Les cellules sanguines ne sont pas uniquement produites dans la moelle osseuse. Les poumons sont en première ligne de la production des plaquettes, rapporte une étude américaine parue cette semaine dans Nature. Les chercheurs de l’université de Californie à San Francisco (Etats-Unis) ont révélé ce rôle jusque-là inconnu en étudiant les poumons d’une souris vivante par microscope. Une découverte étonnante qui pourrait expliquer l’apparition de certaines maladies chez l’homme, et qui suscite des questions sur l’impact d’une greffe pulmonaire.
« Ces résultats suggèrent un rôle très sophistiqué pour les poumons. Ils ne sont pas seulement responsables de la respiration, ils sont un partenaire clé dans la production des éléments du sang », a relevé Mark Looney, pneumologue et professeur à l’université de Californie-San Francisco.
Des éléments du sang très précieux
Les plaquettes, ou thrombocytes, jouent un rôle essentiel pour la coagulation du sang.

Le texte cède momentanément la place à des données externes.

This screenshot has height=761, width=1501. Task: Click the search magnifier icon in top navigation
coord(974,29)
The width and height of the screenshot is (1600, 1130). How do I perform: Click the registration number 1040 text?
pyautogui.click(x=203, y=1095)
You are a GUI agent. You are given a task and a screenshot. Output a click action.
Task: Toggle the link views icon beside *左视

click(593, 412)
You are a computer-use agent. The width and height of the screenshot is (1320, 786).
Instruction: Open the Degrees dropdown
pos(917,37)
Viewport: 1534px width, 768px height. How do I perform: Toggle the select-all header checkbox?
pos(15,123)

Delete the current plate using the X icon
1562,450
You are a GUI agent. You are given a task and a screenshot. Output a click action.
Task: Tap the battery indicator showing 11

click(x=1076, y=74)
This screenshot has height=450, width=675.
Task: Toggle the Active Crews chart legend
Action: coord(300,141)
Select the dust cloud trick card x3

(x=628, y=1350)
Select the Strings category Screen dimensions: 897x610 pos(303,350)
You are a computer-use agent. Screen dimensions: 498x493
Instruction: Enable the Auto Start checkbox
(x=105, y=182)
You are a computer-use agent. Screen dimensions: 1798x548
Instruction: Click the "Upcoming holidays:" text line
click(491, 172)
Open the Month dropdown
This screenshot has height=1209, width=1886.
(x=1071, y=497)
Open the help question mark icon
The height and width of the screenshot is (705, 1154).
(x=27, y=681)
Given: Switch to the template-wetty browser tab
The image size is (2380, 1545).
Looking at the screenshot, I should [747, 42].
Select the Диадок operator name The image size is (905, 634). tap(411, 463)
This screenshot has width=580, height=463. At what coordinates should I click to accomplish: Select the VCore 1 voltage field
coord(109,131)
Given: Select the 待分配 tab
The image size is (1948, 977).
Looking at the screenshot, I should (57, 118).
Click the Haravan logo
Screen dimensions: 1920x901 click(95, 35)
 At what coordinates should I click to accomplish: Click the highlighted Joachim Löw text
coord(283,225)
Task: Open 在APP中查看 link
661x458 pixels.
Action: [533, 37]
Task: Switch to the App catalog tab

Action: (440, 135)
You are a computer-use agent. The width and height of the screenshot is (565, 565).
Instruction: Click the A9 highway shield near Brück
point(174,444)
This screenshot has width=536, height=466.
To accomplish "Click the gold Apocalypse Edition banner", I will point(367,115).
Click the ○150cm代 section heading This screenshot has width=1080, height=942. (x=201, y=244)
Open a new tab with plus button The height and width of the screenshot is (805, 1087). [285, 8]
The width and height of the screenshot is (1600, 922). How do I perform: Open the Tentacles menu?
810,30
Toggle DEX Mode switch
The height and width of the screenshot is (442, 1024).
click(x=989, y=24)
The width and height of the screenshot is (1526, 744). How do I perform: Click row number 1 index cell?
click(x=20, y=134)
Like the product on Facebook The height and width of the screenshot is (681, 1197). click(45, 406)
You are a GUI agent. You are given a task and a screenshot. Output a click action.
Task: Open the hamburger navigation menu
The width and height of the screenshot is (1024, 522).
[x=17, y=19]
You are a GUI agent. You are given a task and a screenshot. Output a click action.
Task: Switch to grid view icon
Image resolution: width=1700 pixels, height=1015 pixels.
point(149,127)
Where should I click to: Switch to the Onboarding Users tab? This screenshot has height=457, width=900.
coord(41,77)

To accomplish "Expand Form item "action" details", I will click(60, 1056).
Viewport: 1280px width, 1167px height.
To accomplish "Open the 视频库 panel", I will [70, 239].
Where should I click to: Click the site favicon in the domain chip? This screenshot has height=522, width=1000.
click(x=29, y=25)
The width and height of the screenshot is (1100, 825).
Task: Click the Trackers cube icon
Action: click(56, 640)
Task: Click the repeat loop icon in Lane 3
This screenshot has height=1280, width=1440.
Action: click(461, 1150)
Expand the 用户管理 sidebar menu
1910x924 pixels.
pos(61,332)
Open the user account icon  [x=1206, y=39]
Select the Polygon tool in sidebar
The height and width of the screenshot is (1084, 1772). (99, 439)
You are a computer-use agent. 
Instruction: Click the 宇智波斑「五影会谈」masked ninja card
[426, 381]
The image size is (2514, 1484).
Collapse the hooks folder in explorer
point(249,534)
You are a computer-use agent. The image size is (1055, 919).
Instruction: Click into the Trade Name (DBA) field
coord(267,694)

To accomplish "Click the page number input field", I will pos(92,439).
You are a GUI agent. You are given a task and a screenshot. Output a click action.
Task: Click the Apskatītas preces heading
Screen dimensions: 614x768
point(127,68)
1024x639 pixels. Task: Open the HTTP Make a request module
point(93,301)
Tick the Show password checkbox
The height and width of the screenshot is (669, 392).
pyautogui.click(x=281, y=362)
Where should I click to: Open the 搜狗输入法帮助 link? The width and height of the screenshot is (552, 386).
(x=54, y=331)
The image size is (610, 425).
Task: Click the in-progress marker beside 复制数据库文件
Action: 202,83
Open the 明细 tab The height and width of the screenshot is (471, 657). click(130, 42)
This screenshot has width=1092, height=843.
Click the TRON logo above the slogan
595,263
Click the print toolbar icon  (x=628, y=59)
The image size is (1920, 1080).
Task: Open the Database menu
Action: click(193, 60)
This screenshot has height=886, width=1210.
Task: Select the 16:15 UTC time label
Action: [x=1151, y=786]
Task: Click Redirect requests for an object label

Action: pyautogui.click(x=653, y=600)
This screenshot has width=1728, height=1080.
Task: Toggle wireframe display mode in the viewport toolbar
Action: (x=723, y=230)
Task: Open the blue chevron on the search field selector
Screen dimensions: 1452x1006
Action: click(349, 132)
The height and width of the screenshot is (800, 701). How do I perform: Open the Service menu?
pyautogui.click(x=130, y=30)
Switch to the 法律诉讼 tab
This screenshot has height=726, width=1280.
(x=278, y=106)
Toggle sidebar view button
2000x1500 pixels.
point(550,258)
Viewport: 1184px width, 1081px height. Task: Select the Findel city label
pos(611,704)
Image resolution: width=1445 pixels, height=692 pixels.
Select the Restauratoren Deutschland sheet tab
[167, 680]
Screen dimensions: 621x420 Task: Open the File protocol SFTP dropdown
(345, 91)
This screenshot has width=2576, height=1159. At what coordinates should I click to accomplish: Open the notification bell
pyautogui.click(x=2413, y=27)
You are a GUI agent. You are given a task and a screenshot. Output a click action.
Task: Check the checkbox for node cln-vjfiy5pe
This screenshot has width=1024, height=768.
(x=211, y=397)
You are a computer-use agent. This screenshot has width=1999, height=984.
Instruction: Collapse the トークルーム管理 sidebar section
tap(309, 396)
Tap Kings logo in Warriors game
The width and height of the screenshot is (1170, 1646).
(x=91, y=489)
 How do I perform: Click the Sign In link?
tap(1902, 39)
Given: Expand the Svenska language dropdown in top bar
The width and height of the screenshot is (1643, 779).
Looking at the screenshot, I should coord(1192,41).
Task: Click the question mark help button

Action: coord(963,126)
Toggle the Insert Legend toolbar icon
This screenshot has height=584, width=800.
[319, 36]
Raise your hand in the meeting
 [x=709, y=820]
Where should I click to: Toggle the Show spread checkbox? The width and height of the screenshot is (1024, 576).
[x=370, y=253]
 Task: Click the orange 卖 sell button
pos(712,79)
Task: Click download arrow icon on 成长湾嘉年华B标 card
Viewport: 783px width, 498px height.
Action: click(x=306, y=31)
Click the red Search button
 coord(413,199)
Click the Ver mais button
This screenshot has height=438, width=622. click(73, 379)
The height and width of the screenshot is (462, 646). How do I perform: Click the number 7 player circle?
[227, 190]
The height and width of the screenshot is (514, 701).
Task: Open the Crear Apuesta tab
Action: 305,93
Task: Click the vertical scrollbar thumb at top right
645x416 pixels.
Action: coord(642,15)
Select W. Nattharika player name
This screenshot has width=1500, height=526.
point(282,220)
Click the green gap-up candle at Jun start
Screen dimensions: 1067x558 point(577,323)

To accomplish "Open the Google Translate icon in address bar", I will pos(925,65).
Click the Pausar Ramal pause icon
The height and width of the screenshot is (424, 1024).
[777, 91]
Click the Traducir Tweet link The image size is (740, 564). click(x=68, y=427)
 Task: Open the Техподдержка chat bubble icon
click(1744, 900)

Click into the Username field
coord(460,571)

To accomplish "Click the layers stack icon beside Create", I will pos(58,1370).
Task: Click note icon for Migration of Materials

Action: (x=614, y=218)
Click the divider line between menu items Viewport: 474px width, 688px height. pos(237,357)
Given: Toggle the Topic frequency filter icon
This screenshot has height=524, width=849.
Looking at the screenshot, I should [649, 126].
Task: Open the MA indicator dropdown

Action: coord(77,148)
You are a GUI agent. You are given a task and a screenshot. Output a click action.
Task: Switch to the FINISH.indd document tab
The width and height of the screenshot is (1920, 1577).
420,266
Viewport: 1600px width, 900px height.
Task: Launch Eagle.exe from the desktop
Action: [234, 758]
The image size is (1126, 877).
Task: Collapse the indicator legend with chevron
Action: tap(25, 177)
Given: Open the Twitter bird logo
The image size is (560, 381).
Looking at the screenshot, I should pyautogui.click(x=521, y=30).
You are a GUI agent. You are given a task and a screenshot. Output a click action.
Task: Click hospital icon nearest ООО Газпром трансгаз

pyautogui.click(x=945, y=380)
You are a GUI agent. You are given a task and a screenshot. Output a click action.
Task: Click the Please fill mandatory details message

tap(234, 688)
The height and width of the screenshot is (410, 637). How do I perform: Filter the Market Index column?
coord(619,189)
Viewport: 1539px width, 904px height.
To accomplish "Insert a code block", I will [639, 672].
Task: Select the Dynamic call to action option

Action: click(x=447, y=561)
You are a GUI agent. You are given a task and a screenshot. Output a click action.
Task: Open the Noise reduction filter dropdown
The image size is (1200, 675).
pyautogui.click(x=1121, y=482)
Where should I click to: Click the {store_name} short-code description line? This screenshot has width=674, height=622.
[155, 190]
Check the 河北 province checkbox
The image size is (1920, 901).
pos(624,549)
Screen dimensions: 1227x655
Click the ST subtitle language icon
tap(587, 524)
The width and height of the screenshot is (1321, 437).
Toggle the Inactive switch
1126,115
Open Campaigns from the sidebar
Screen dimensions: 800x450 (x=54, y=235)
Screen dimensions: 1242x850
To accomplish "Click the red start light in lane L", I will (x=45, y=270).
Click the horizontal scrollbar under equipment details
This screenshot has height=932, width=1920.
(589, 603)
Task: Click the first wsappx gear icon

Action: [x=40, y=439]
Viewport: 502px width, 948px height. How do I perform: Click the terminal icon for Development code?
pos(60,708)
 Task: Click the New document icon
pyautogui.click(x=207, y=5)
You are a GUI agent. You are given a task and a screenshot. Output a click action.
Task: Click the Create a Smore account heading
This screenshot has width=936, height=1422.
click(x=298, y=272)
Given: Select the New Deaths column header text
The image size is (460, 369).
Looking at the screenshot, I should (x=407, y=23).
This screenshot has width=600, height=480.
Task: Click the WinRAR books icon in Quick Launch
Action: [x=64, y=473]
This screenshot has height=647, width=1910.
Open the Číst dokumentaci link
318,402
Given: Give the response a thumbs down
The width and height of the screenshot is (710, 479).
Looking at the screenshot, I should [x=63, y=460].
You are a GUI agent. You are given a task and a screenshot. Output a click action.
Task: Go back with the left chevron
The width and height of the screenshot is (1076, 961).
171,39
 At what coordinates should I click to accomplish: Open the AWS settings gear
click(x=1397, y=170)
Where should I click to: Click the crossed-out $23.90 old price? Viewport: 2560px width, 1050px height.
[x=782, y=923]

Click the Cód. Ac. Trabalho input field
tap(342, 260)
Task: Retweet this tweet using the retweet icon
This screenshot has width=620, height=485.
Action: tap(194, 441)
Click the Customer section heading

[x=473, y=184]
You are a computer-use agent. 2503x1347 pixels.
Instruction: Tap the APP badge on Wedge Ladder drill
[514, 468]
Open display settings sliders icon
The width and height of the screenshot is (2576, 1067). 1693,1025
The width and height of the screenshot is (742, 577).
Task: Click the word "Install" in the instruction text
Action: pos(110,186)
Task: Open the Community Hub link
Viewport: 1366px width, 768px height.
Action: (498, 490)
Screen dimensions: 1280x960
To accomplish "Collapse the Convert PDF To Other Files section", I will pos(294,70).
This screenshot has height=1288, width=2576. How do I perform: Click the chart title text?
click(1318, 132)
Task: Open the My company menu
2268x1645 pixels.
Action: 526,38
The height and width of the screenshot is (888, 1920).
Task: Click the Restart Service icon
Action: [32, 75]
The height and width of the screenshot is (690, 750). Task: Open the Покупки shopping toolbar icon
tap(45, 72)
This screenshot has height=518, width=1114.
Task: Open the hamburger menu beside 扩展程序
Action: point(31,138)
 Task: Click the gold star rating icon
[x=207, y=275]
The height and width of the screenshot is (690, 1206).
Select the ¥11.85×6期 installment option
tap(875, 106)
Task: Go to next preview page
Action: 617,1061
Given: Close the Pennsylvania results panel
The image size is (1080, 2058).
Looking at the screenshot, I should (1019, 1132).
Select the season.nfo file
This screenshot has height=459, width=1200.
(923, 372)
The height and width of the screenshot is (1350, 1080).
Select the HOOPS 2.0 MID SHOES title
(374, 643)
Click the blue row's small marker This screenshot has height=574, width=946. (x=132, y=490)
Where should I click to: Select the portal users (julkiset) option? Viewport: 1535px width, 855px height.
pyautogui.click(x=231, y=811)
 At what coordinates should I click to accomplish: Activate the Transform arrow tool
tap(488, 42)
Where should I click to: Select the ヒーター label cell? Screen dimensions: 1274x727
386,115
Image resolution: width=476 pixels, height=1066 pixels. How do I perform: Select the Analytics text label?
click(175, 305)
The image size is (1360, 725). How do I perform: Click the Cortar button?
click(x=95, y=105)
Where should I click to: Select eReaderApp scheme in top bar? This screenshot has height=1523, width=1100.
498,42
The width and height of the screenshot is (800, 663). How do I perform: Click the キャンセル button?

Un phénomène indispensable à la cicatrisation et qui limite les hémorragies. En cas d’infection virale, d’affection de la moelle osseuse ou de certaines maladies auto-immunes, la concentration de plaquettes peut diminuer.
Les chercheurs ont découvert que ces éléments sanguins étaient fabriqués par les poumons alors qu’ils étudiaient l’interaction entre le système immunitaire et les plaquettes dans ces organes.
Pour bien l’observer, les chercheurs ont utilisé des souris modifiées pour que leurs thrombocytes soient vert fluorescent. Et là, surprise : les poumons contiennent une très grande quantité de plaquettes. Plus précisément, une concentration importante de mégacaryocytes responsables de la production des plaquettes.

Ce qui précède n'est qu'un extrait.